Under current law, local prosecutors can pursue commitment for sex offenders without any independent evaluation of whether they pose a threat. The task force recommends that prosecutors still be able to pursue commitment, but says recommendations from the proposed screening unit should be admissible as evidence.
Further, instead of leaving commitment decisions to local judges, the task force recommends the creation of a statewide civil commitment court; the current state Supreme Court chief justice would choose retired judges to staff its ranks. The task force also recommends that defense attorneys be hired to represent people in civil commitment proceedings, at state expense.
The task force is recommending a “bifurcated” commitment process in which the court would first decide if a person belongs in the program; and if so, whether they should be confined in Moose Lake or St. Peter, or alternatively allowed to live in a less restrictive but still supervised setting. Anyone committed to the program would also automatically get a case review once every two years, under another task force recommendation.
“Not everybody in the program is the same,” said Rep. Tina Liebling, DFL-Rochester, who served on the task force. “We do need the highest security for some very dangerous people. But there are others who don’t fit that category, and we need the flexibility to put them someplace that might not be behind razor wire.”
Of the 698 people now enrolled in the program, 52 have never been convicted of an adult crime. “No person should be civilly committed based solely on behavior that occurred while that person was a juvenile,” the report said.
Magnuson warned that if the Legislature failures to fix the program it risk having it dismantled by a federal judge.
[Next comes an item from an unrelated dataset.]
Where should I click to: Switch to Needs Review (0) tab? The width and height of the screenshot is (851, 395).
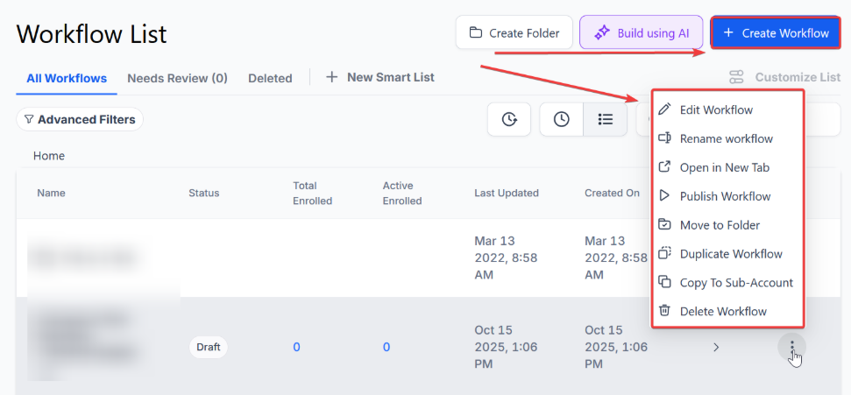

But the issue could get ensnared in election-year politics as November 2014 approaches. After facing criticism from a potential Republican opponent, Democratic Gov. Mark Dayton halted the provisional release of offenders until the Legislature has a chance to act. He also delayed a decision about where to place a new, less restrictive state treatment facility after a public outcry from residents in Cambridge, where it was to be located.
Some Democratic and Republican lawmakers have called for a political truce on the issue, even as some legislators have countered that the judicial threat to the program has been overblown.
Rep. Jim Abeler, an Anoka Republican who also served on the task force, said those who believe changes are necessary — he counted himself in that group — might have to push forward even if it’s divisive.
“If we can’t reach a truce, that doesn’t mean the problem then goes away,” Abeler said.